- [Questions on the material]:
1. In the text on the Iran crisis, how many days before the pardon had Iranian forces seized the 15 servicemen?
2. Continue the text on the Iran crisis from its last sentence.

- [Text excerpt]:
== == ==
Monday, April 09, 2007

The Guardian Probably Supported Chamberlain's Diplomatic Efforts Also

This had little to do with diplomacy. As it has been pointed out before it was a test of British resolve and a propaganda exercise by the Iranians. Iran 2 Britain 0

Iran crisis proves diplomacy works TheStar.com - opinion - Iran crisis proves diplomacy works
April 09, 2007

British officials were promised by their Iranian counterparts that there would be light at the end of the tunnel of President Mahmoud Ahmadinejad's speech. And there was. In a "gift to the British people" the president pardoned the 15 servicemen his forces had seized in Iraqi waters 13 days earlier.

It was a sophisticated piece of political theatre, in which the president turned what had become a diplomatic disaster for Iran into something of a personal victory.

Not only did Ahmadinejad seize ownership of the issue from his rival Ali Larijani, secretary of the Supreme National Security Council, but he also showed mercy in the face of British aggression. Cut to the loop of film which showed some of the servicemen personally thanking the president for his act of clemency and the whole drama has a happy ending.

Or does it? What are the lessons to be drawn from this episode and who profits from it?

In the short term, the Iranian regime can be shown to have reasserted its territorial rights and its sovereignty after a series of international humiliations, such as the arrest of five Iranians by the Americans in Irbil, the disappearance and presumed defection of a top general on a trip to Istanbul, and the mysterious death of a top Iranian nuclear scientist.

The incident could also teach the British navy to be not quite so relaxed about its personnel in waters where the international boundary changes according to the seasonal rise of the mud banks.

The larger issue is the effect of all this on the wider stage. A sword of Damocles heavier than anything Britain can fashion is hanging over Iran, and it is the conviction of hawks in Washington and the defence establishment in Israel that the only way Iran can be prevented from enriching uranium is to bomb it.
== == ==
(Saved data entries)

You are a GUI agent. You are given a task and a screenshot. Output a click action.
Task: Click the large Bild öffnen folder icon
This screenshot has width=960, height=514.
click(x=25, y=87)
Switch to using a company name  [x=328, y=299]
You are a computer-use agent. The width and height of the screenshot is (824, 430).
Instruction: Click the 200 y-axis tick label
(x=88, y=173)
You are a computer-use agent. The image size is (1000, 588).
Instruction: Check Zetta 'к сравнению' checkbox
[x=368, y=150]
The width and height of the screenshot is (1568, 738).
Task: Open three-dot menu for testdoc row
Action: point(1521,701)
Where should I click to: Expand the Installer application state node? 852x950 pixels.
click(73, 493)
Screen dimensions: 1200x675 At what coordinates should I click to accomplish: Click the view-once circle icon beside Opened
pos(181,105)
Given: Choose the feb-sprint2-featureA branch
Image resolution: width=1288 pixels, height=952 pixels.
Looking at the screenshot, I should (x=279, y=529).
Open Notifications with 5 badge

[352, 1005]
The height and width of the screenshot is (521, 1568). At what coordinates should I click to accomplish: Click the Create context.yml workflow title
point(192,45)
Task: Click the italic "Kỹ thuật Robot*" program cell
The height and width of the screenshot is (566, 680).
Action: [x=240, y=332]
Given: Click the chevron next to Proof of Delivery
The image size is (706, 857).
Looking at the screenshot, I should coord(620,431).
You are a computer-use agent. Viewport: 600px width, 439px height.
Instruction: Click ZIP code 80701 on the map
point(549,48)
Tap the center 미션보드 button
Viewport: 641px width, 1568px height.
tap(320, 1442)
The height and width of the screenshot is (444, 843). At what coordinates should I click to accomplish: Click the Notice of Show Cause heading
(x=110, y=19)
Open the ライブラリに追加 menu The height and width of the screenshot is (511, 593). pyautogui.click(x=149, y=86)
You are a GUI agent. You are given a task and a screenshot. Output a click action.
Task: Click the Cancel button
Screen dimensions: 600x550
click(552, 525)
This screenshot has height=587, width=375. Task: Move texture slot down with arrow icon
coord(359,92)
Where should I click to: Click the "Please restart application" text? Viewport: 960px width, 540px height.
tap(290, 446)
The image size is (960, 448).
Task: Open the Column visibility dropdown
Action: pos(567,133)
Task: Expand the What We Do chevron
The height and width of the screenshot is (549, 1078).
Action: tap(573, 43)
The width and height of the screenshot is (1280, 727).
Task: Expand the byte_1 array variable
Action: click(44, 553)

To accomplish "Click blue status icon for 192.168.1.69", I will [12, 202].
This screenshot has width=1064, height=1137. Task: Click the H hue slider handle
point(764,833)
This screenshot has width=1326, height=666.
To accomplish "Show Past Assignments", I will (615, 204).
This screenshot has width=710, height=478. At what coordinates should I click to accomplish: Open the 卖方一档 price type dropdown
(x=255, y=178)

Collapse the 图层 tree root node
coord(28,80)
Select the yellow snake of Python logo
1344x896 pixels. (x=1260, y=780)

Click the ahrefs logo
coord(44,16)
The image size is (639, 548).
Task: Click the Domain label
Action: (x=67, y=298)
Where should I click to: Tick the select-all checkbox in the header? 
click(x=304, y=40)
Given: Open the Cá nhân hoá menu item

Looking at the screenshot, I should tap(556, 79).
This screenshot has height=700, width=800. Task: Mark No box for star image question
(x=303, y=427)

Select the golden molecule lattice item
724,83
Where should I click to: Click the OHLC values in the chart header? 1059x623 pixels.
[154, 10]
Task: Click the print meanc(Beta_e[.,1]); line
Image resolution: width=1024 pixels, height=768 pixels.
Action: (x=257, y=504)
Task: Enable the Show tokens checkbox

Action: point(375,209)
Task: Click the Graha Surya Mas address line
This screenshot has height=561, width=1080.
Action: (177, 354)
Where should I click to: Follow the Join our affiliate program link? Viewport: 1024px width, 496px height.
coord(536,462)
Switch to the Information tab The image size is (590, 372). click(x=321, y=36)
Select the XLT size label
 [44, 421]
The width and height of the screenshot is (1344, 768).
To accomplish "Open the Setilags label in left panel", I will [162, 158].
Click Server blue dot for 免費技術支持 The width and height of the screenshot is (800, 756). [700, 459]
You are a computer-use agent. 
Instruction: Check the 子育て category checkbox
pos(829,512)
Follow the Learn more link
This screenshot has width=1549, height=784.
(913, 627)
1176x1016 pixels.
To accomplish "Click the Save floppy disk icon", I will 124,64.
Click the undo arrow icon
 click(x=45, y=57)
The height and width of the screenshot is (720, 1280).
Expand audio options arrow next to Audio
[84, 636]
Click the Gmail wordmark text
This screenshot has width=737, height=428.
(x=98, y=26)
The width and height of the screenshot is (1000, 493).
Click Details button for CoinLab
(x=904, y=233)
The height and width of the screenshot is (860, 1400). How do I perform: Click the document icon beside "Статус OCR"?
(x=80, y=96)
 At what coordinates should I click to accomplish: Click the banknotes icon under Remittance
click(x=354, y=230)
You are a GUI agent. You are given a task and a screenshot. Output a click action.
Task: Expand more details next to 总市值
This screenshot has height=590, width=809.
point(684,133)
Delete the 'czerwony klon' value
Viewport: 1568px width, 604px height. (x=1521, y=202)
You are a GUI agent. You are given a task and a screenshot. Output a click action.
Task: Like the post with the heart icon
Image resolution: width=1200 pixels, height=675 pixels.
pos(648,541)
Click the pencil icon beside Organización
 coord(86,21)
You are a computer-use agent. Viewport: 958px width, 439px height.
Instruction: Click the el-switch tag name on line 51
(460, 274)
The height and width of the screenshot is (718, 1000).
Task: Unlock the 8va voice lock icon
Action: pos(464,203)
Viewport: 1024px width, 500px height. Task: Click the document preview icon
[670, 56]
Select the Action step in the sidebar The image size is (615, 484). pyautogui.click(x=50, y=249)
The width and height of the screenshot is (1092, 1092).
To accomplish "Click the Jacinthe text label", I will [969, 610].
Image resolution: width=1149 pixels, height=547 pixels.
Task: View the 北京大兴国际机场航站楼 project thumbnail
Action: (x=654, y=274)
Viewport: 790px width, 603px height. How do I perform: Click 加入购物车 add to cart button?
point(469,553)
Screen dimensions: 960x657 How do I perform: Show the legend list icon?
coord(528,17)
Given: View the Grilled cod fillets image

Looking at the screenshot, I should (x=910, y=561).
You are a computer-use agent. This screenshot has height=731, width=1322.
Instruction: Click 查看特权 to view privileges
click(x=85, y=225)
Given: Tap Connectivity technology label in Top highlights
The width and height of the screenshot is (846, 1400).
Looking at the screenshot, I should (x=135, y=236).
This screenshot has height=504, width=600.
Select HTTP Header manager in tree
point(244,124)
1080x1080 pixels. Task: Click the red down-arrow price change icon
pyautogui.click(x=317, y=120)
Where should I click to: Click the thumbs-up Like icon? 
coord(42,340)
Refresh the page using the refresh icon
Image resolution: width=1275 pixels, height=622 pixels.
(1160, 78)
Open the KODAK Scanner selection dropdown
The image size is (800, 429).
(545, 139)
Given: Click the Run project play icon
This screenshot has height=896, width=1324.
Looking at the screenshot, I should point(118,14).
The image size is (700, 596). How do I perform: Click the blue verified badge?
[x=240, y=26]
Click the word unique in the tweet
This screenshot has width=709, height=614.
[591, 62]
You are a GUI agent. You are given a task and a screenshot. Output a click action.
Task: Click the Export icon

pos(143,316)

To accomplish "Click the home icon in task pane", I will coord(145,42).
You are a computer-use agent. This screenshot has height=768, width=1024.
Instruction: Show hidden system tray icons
== == ==
- [Replies]:
1. 13 days

2.
For the moment, U.S. policy is to exert maximum pressure on Tehran through economic sanctions. For more than 10 years Europe, including Britain, argued that the best way of tackling the Islamic regime was through a course of constructive engagement, culminating in a grand bargain, by which Iran would get trade and investment deals in return for surrendering its right to enrich uranium and receiving the material it needed for its civilian nuclear fuel cycle from abroad.

The grand bargain is still on the table, although perched on the edge. The neo-conservatives argue that if this is how a conventionally armed Iran behaves, how would a nuclear-capable Iran or its proxies act?

But surely the real lesson is that quiet diplomacy does work and that it can work in the future. It is easy in Washington to pour scorn on Nancy Pelosi's efforts to engage with the Syrian leadership. But the Democratic house speaker is right to break the ban on U.S. official contacts with Syria. There is no substitute for direct negotiation, especially with a revolutionary Islamic regime in Iran, for whom the popularly held grievance about past American and British interference in the gulf is as important as the issue in hand.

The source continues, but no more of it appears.